[Pixel coordinate grounding data]
§

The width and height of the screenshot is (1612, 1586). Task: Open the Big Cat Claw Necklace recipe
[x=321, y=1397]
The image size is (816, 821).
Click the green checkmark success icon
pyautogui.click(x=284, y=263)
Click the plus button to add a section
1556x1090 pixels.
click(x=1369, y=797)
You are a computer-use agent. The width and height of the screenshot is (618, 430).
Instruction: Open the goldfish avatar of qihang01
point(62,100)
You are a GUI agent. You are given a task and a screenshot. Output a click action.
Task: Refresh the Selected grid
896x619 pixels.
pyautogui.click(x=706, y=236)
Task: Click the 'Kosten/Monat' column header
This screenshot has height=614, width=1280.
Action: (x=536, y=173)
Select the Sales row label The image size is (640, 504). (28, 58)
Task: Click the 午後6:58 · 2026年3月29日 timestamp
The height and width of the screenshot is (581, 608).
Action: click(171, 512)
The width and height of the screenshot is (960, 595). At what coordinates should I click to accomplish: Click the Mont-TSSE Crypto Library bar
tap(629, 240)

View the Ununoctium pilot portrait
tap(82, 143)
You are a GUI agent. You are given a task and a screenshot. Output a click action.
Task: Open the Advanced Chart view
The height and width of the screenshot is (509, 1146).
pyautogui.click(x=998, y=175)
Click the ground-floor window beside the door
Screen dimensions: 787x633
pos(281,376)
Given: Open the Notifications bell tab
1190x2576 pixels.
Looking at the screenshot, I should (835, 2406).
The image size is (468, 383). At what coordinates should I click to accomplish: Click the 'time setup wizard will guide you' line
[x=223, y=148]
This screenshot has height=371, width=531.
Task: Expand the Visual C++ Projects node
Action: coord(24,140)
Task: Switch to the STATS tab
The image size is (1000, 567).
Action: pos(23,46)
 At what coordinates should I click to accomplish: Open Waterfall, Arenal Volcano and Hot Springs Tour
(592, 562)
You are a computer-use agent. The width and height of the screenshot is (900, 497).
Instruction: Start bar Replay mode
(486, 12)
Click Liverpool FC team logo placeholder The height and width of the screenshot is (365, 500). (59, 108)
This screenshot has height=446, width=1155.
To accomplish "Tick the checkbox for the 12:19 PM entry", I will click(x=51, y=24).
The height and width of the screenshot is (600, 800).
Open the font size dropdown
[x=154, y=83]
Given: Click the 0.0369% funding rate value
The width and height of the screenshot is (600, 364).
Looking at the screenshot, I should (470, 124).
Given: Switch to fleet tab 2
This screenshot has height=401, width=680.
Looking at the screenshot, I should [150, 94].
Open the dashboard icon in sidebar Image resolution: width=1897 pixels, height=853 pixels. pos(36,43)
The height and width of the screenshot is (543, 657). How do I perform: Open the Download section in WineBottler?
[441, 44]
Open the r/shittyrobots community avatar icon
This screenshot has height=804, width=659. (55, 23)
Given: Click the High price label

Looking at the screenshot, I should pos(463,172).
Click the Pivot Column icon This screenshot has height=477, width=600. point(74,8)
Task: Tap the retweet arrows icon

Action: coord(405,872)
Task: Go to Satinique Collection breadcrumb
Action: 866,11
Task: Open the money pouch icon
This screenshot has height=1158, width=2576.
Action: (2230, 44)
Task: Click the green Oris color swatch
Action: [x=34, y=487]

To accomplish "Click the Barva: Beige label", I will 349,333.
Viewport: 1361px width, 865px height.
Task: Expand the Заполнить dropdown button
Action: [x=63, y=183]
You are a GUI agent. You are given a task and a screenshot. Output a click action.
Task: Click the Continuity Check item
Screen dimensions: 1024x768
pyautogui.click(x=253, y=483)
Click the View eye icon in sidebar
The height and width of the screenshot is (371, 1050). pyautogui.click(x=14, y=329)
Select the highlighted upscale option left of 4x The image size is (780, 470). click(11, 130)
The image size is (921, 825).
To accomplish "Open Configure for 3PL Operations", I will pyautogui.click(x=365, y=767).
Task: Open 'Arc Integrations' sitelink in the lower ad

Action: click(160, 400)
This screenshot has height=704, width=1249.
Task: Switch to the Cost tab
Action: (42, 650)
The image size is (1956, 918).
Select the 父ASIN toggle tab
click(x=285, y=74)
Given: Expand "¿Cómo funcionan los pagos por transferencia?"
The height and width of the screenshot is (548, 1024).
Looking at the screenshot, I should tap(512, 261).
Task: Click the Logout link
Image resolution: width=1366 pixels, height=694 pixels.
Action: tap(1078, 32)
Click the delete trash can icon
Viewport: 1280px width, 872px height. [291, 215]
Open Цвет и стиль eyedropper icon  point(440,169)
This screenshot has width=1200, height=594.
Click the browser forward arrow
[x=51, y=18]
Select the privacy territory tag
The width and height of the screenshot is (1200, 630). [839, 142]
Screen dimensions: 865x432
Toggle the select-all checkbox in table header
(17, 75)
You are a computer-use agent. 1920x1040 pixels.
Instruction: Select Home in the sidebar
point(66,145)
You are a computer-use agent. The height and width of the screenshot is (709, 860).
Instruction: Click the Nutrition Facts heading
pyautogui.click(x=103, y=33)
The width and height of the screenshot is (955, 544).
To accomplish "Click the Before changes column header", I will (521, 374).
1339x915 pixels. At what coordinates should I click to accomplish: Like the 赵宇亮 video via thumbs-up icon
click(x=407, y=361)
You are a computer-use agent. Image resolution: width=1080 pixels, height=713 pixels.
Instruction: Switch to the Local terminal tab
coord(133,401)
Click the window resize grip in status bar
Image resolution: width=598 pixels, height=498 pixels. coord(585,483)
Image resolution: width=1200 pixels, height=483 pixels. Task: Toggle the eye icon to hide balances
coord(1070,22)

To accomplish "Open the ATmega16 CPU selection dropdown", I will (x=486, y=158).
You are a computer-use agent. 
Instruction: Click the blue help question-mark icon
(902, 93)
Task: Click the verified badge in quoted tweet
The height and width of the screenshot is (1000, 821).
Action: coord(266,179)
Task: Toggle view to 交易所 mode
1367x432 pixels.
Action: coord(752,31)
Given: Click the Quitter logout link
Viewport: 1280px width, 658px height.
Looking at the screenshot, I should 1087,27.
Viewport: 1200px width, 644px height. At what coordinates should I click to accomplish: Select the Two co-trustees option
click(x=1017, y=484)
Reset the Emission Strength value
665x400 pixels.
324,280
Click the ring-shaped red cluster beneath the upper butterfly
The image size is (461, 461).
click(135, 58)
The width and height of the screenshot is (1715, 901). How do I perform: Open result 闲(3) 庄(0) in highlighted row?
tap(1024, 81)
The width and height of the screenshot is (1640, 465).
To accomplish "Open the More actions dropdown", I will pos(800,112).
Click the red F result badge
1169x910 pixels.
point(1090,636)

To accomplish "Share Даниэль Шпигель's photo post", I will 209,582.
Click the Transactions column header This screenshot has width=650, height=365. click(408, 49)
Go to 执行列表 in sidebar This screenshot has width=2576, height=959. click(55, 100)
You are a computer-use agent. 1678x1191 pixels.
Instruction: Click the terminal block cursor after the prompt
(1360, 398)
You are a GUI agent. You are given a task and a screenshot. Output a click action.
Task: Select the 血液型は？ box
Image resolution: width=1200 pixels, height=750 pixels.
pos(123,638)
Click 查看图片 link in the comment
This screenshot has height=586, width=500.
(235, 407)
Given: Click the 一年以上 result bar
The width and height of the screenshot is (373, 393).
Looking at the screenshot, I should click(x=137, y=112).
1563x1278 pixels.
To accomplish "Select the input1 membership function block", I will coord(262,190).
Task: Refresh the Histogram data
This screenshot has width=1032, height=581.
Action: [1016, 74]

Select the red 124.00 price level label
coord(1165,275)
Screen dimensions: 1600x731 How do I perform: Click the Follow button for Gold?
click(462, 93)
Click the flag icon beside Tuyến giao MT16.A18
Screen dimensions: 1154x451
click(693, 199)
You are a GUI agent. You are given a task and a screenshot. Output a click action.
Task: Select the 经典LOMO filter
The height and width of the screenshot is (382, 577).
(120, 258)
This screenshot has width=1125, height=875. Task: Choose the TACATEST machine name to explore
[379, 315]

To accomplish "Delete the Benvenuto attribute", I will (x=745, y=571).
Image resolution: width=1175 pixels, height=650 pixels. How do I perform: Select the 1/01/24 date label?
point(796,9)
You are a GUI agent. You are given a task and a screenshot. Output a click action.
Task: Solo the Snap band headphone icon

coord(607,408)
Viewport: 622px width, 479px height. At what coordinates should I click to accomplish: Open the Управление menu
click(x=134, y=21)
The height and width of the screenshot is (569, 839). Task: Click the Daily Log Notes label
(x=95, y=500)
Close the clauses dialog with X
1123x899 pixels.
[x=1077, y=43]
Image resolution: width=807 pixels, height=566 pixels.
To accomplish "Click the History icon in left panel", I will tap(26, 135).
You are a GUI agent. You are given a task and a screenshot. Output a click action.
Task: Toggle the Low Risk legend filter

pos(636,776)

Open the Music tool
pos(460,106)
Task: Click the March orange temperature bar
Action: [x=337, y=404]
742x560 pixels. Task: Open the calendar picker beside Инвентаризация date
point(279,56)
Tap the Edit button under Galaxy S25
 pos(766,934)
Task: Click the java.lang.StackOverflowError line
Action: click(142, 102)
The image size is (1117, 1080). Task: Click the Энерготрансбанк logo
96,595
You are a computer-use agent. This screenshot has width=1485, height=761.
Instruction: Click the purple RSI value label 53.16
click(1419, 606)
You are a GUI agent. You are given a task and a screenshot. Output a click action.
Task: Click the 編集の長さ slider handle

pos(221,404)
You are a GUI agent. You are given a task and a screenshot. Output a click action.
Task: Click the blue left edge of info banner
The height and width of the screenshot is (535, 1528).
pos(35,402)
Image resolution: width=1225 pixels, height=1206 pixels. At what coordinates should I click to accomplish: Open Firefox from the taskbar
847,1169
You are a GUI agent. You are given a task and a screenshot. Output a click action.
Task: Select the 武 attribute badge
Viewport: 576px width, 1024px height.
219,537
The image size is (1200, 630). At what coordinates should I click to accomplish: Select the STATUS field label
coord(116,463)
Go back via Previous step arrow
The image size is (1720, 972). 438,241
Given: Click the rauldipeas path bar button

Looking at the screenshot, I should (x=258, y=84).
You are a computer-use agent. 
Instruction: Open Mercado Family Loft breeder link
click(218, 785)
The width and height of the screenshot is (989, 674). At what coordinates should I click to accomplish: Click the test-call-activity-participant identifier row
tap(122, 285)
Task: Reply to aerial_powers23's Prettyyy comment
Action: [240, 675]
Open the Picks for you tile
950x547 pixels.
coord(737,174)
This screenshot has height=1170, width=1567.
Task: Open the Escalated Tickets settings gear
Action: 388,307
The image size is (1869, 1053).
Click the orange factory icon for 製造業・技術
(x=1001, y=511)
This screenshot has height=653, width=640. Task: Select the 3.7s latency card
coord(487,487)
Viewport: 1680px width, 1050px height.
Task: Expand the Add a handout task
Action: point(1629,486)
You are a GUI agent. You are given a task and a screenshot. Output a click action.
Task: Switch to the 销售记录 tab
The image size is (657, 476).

§

Extract exactly and only the lines above from the line containing "1190x2576 pixels." through the line containing "Open the dashboard", both end lines included.

◆ EXERCISE OUTPUT:
1190x2576 pixels.
Looking at the screenshot, I should (835, 2406).
The image size is (468, 383). At what coordinates should I click to accomplish: Click the 'time setup wizard will guide you' line
[x=223, y=148]
This screenshot has height=371, width=531.
Task: Expand the Visual C++ Projects node
Action: coord(24,140)
Task: Switch to the STATS tab
The image size is (1000, 567).
Action: pos(23,46)
 At what coordinates should I click to accomplish: Open Waterfall, Arenal Volcano and Hot Springs Tour
(592, 562)
You are a computer-use agent. The width and height of the screenshot is (900, 497).
Instruction: Start bar Replay mode
(486, 12)
Click Liverpool FC team logo placeholder The height and width of the screenshot is (365, 500). (59, 108)
This screenshot has height=446, width=1155.
To accomplish "Tick the checkbox for the 12:19 PM entry", I will click(x=51, y=24).
The height and width of the screenshot is (600, 800).
Open the font size dropdown
[x=154, y=83]
Given: Click the 0.0369% funding rate value
The width and height of the screenshot is (600, 364).
Looking at the screenshot, I should (470, 124).
Given: Switch to fleet tab 2
This screenshot has height=401, width=680.
Looking at the screenshot, I should [150, 94].
Open the dashboard icon in sidebar Image resolution: width=1897 pixels, height=853 pixels. pos(36,43)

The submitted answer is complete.